Exercise directions: Tally every line of the listing below that holds "computer", then give the tally alone.

=== Section Start ===

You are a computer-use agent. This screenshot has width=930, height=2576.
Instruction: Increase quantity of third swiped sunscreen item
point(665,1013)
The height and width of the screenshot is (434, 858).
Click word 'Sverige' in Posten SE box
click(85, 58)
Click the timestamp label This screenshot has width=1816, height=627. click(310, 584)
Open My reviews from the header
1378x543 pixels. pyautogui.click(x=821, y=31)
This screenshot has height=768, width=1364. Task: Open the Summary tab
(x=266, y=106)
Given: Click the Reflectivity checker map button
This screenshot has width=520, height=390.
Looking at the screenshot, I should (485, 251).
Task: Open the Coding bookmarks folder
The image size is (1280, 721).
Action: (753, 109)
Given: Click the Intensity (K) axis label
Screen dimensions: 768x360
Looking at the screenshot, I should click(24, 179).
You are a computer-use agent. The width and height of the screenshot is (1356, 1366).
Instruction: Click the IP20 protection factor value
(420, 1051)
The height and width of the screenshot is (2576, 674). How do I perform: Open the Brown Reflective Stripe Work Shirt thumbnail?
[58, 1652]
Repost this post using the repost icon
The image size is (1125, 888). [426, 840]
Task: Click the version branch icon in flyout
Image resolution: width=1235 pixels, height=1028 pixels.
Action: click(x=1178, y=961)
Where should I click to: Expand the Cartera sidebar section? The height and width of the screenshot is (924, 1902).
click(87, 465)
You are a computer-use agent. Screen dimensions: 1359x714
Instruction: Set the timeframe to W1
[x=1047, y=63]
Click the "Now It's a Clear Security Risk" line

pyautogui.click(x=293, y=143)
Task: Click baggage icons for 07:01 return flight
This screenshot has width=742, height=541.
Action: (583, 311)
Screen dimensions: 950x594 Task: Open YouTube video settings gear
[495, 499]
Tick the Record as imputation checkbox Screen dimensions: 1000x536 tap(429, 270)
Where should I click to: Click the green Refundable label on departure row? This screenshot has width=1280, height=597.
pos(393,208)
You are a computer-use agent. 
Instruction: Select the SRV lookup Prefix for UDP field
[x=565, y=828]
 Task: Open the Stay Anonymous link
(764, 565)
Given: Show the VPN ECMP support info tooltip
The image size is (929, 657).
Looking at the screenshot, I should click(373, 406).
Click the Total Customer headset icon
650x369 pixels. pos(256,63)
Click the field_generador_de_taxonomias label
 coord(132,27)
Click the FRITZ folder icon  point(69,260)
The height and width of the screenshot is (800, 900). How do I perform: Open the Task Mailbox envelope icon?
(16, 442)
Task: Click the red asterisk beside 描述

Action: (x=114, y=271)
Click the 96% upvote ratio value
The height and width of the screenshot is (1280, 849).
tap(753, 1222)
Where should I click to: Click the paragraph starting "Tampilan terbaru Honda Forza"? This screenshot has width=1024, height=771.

=== Section End ===

Response below: 4